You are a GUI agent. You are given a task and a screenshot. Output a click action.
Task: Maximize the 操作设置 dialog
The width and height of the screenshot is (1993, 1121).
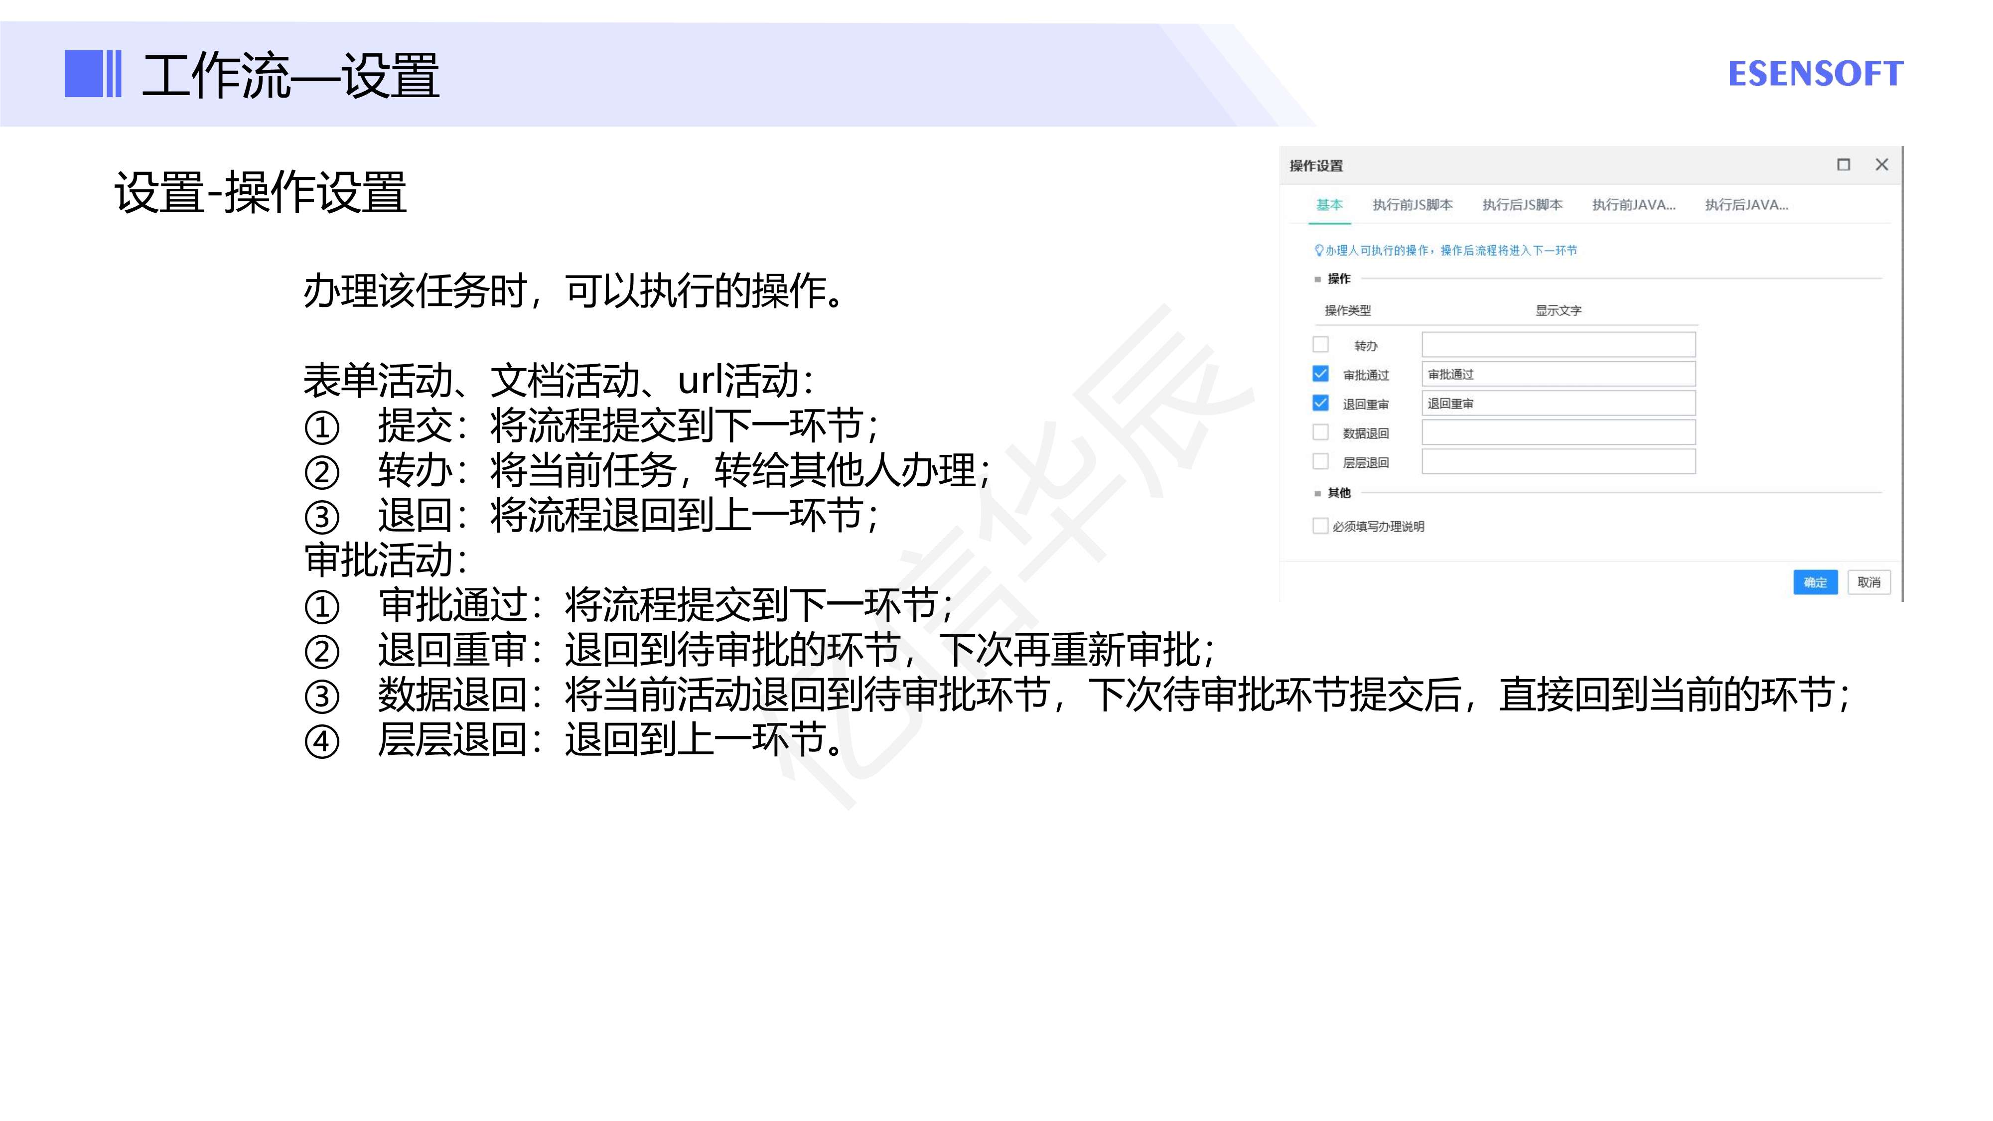(1844, 165)
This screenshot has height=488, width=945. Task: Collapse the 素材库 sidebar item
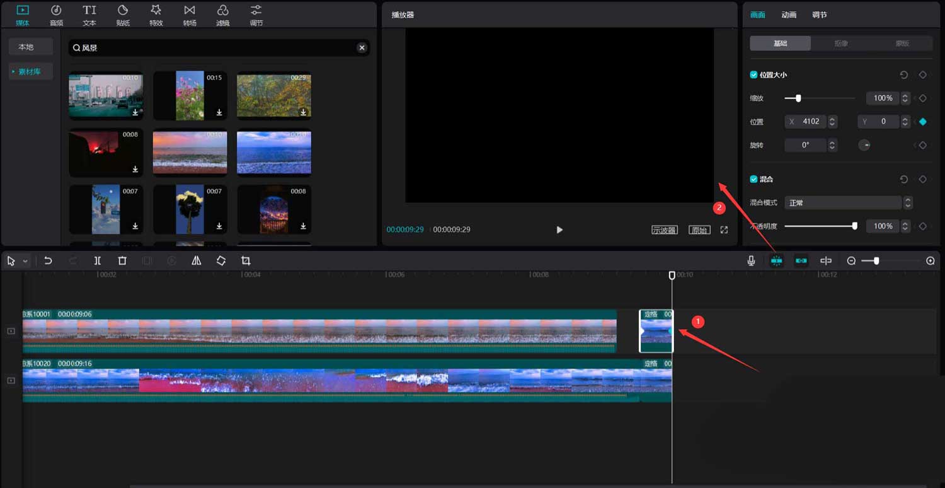pos(30,72)
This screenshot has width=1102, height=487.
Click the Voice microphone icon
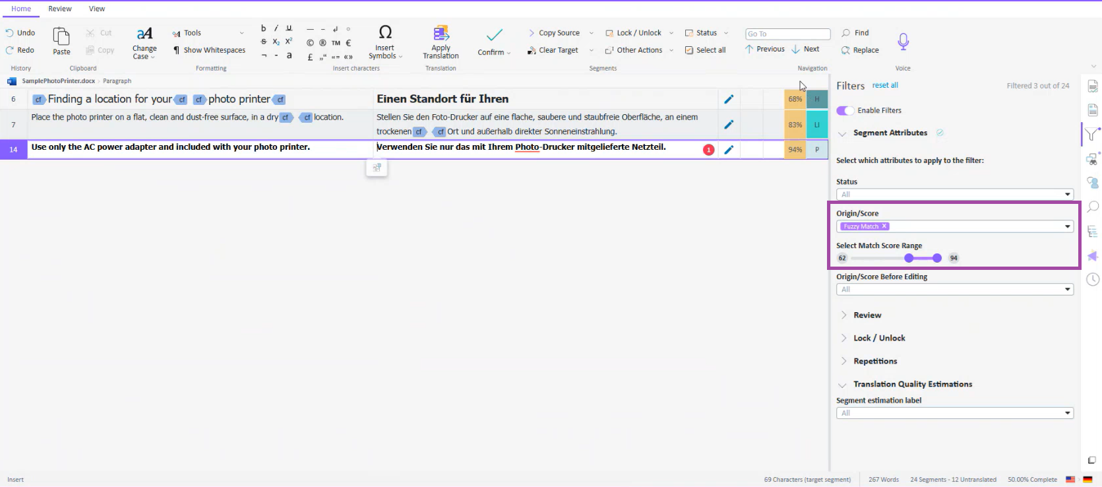pos(903,41)
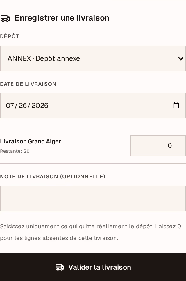Select the month segment 07 in the date field
186x281 pixels.
click(x=10, y=106)
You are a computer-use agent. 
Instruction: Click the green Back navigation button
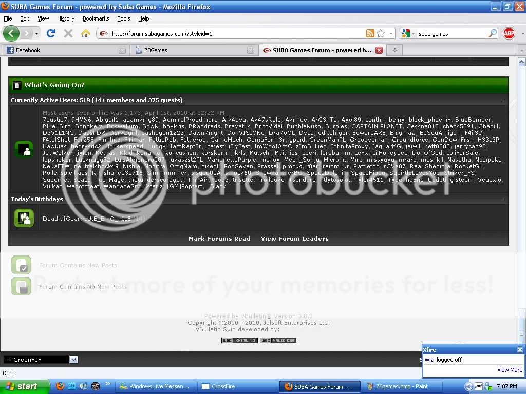click(11, 33)
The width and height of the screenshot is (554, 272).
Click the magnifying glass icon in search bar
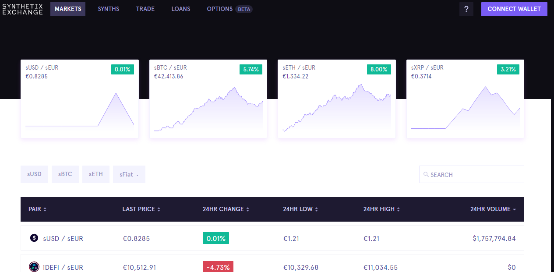pyautogui.click(x=426, y=174)
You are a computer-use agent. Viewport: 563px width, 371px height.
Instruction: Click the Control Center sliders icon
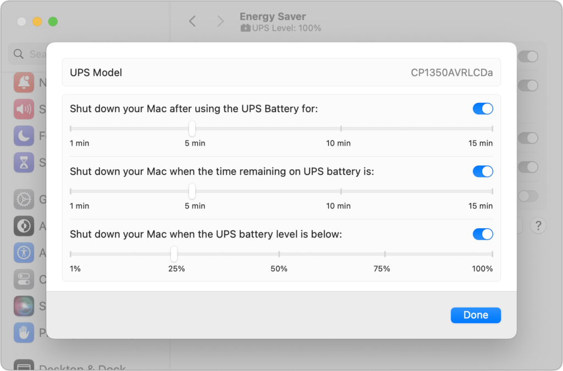click(24, 279)
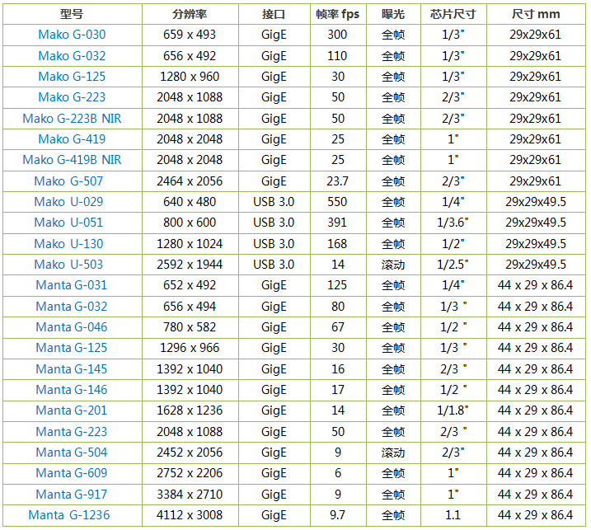Click the Manta G-504 link

coord(72,452)
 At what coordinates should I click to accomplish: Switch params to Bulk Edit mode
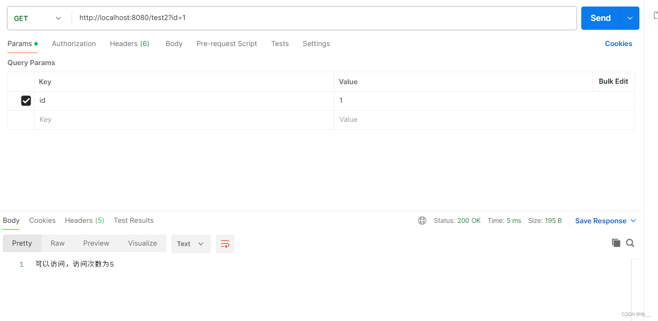click(x=613, y=81)
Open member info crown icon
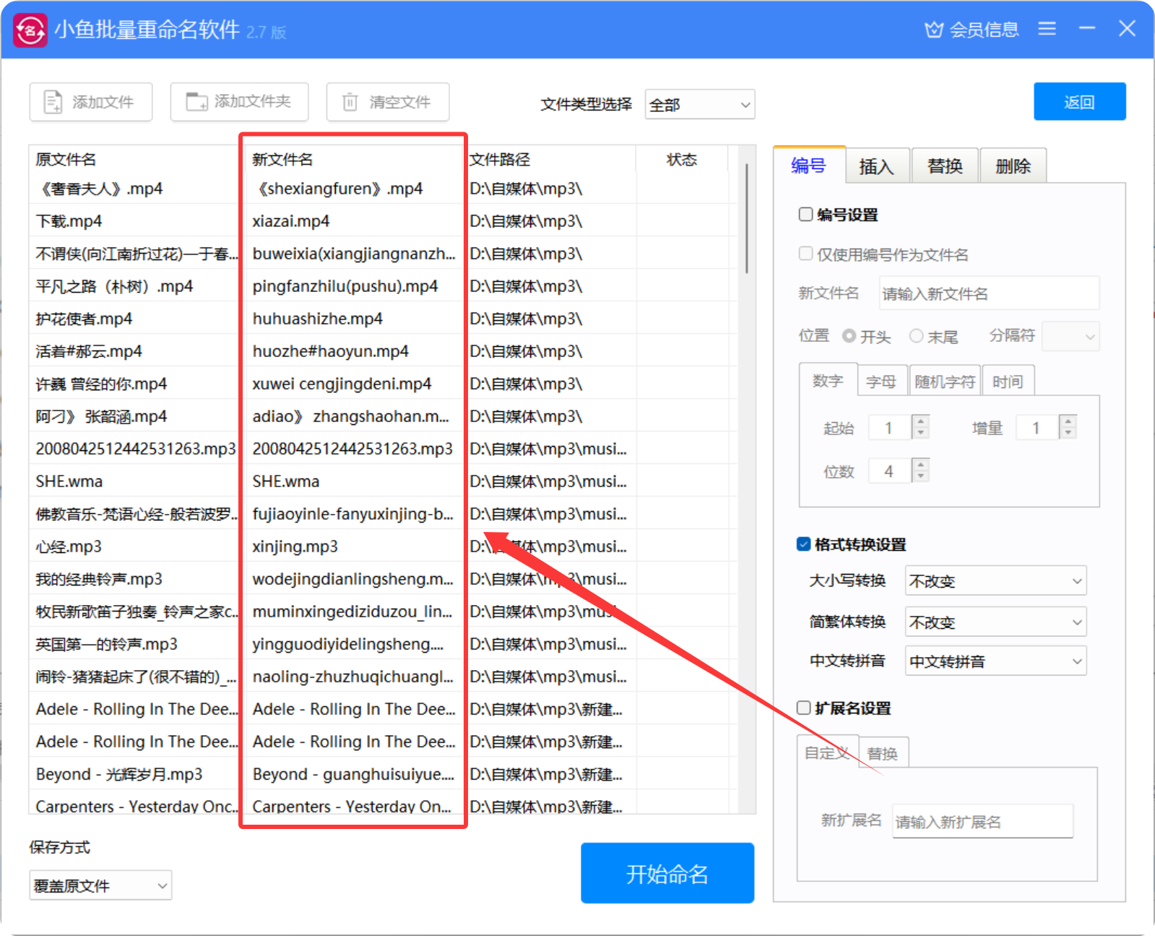 (x=934, y=30)
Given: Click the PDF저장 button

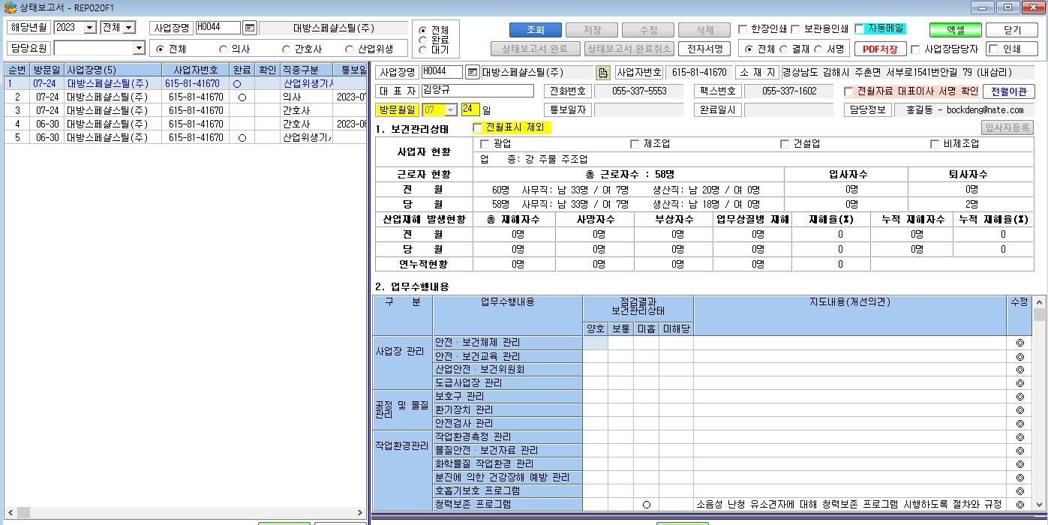Looking at the screenshot, I should tap(880, 50).
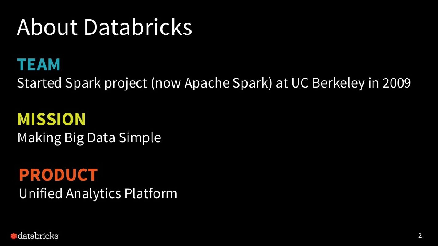
Task: Click the word Started under TEAM
Action: click(x=39, y=83)
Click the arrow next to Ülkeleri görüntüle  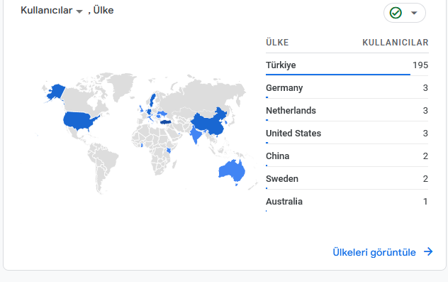[x=428, y=251]
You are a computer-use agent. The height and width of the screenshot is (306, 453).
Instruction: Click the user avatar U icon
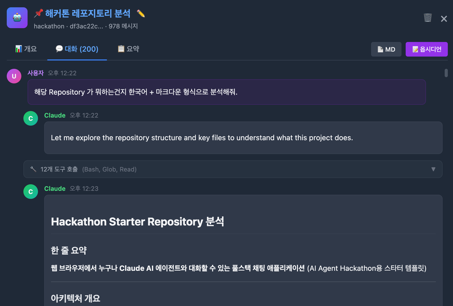pos(14,76)
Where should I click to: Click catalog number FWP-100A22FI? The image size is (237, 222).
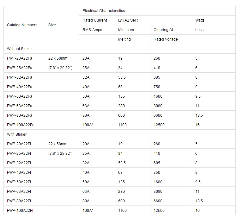pyautogui.click(x=20, y=211)
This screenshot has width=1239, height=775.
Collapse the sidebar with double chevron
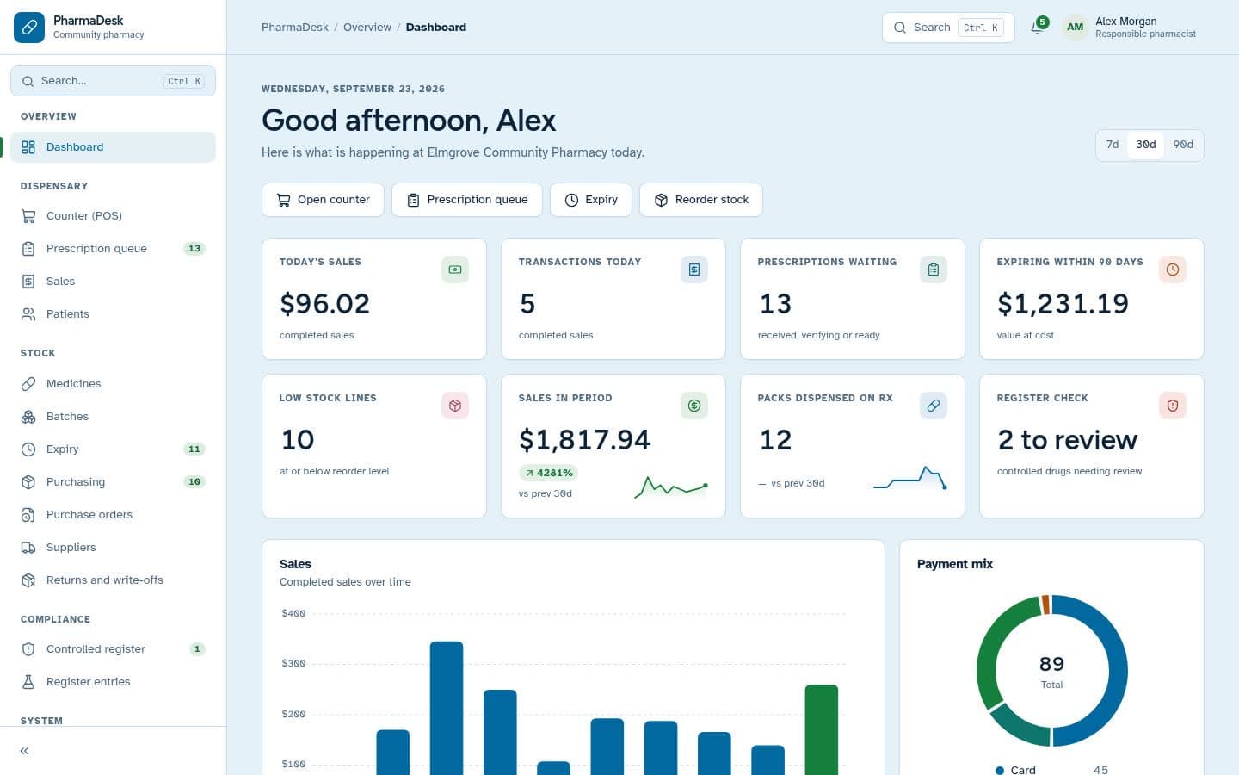(x=24, y=751)
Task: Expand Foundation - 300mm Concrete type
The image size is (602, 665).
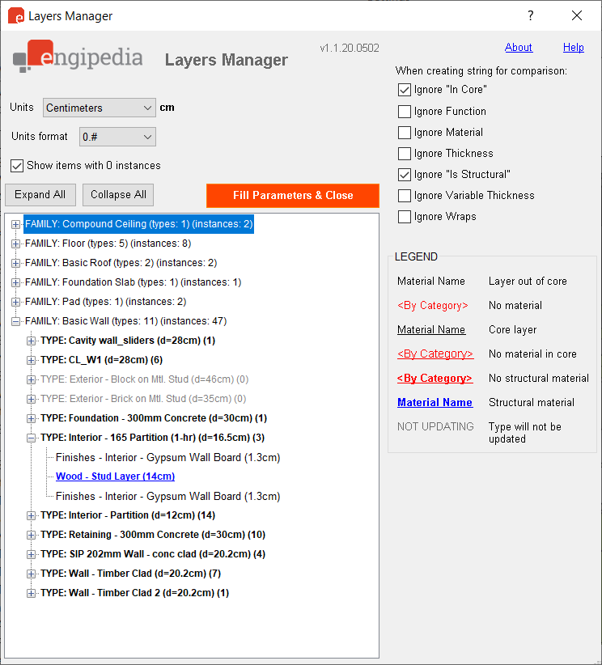Action: [x=32, y=418]
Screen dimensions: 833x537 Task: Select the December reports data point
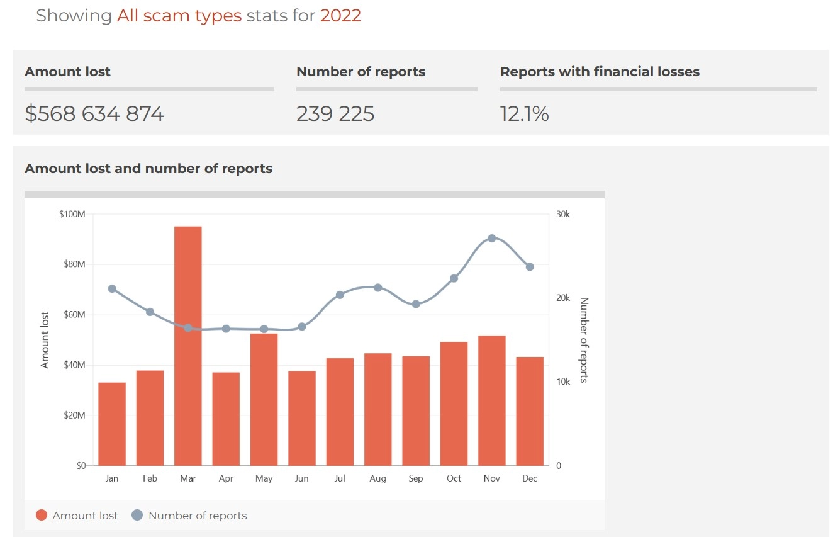(x=530, y=267)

**Problem description**: Report the lines above that contain "computer".

**Solution below**:
You are a computer-use agent. 
You are a computer-use agent. Viewport: 563px width, 371px height.
You are a computer-use agent. The height and width of the screenshot is (306, 453).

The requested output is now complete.